The Chief shook his head sadly. Then he got hold of the arms of his chair and dragged himself to his feet. He pushed a pink paw across his desk.
“Galbraith will take good care of you, Marlowe. You can rely on that.”
“Well, you’ve certainly been obliging, Chief,” I said. “I certainly don’t know how to thank you.”
“Pshaw! No thanks necessary. Always glad to oblige a friend of a friend, so to speak.” He winked at me. Hemingway studied the wink but he didn’t say what he added it up to.
We went out, with the Chief’s polite murmurs almost carrying us down the office. The door closed. Hemingway looked up and down the hall and then he looked at me.
“You played that one smart, baby,” he said. “You must got something we wasn’t told about.”
33
The car drifted quietly along a quiet street of homes. Arching pepper trees almost met above it to form a green tunnel. The sun twinkled through their upper branches and their narrow light leaves. A sign at the corner said it was Eighteenth Street.
Hemingway was driving and I sat beside him. He drove very slowly, his face heavy with thought.
“How much you tell him?” he asked, making up his mind.
“I told him you and Blane went over there and took me away and tossed me out of the car and socked me on the back of the head. I didn’t tell him the rest.”

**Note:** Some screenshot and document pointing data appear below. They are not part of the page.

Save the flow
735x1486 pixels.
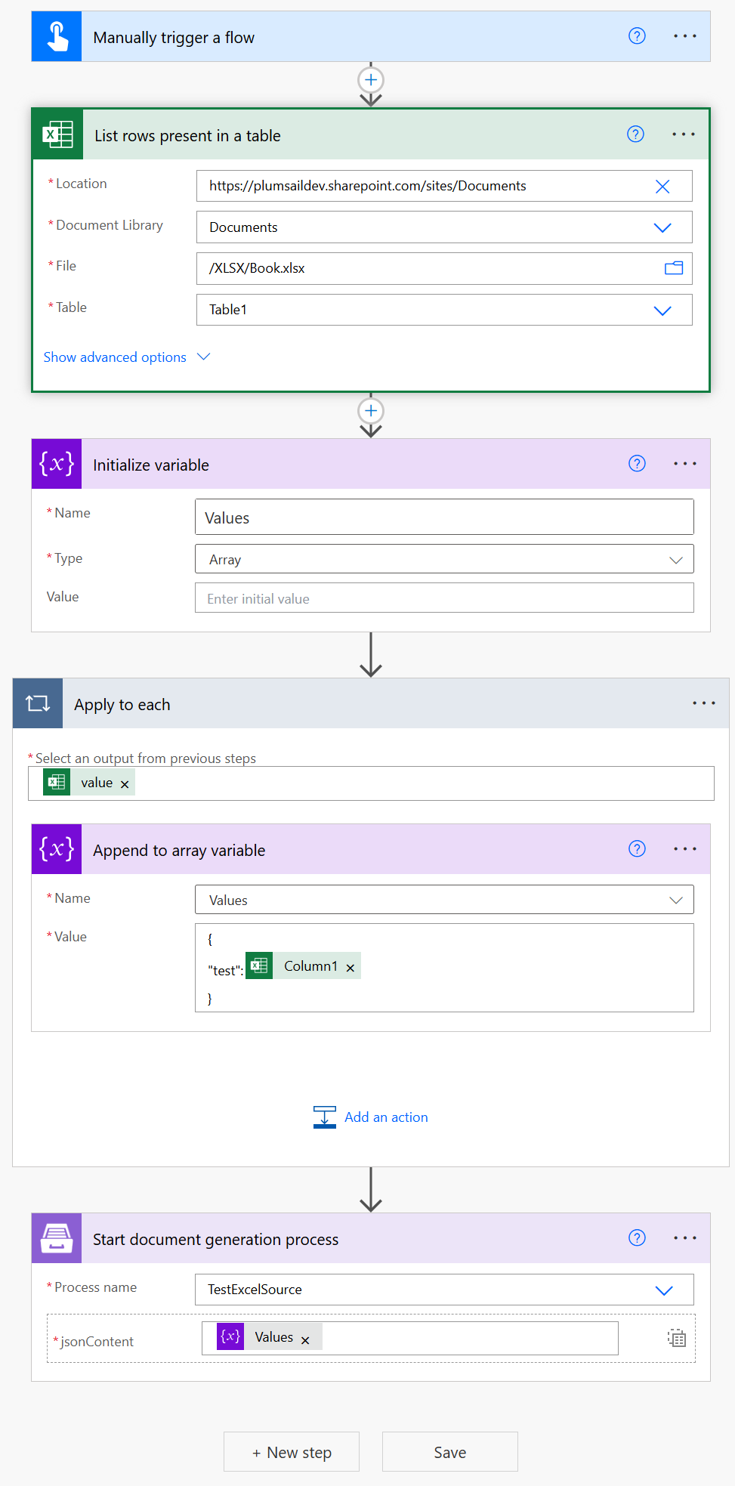tap(449, 1452)
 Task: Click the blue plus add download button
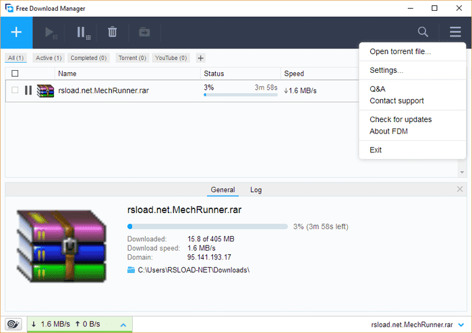[17, 32]
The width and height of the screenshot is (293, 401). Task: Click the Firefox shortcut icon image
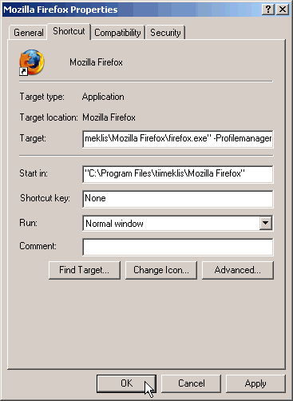click(32, 62)
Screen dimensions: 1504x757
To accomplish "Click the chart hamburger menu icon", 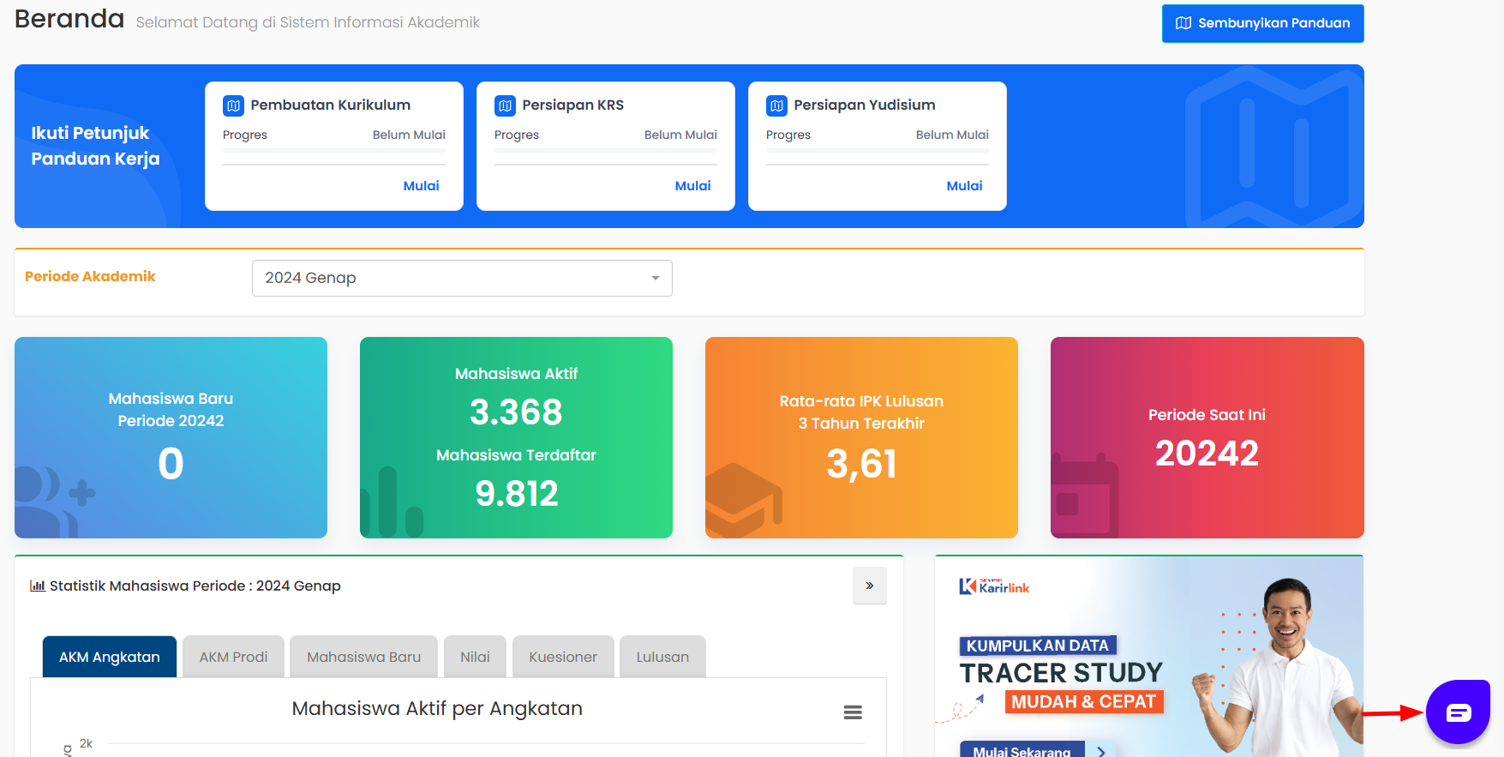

“Not about Twenty-third and Descanso, huh?”
“No.”
“Why not?”
“I thought maybe I could get more co-operation from you if I didn’t.”
“That’s a thought. You really want to go over to Stillwood Heights, or was that just a stall?”
“Just a stall. What I really want is for you to tell me why you put me in that funnyhouse and why I was kept there?”
Hemingway thought. He thought so hard his cheek muscles made little knots under his grayish skin.
“That Blane,” he said. “That sawed-off hunk of shin meat. I didn’t mean for him to sap you. I didn’t mean for you to walk home neither, not really. It was just an act, on account of we are friends with this swami guy and we kind of keep people from bothering him. You’d be surprised what a lot of people would try to bother him.”
“Amazed,” I said.
He turned his head. His gray eyes were lumps of ice. Then he looked again through the dusty windshield and did some more thinking.
“Them old cops get sap-hungry once in a while,” he said. “They just got to crack a head. Jesus, was I scared. You dropped like a sack of cement. I told Blane plenty. Then we run you over to Sonderborg’s place on account of it was a little closer and he was a nice guy and would take care of you.”
“Does Amthor know you took me there?”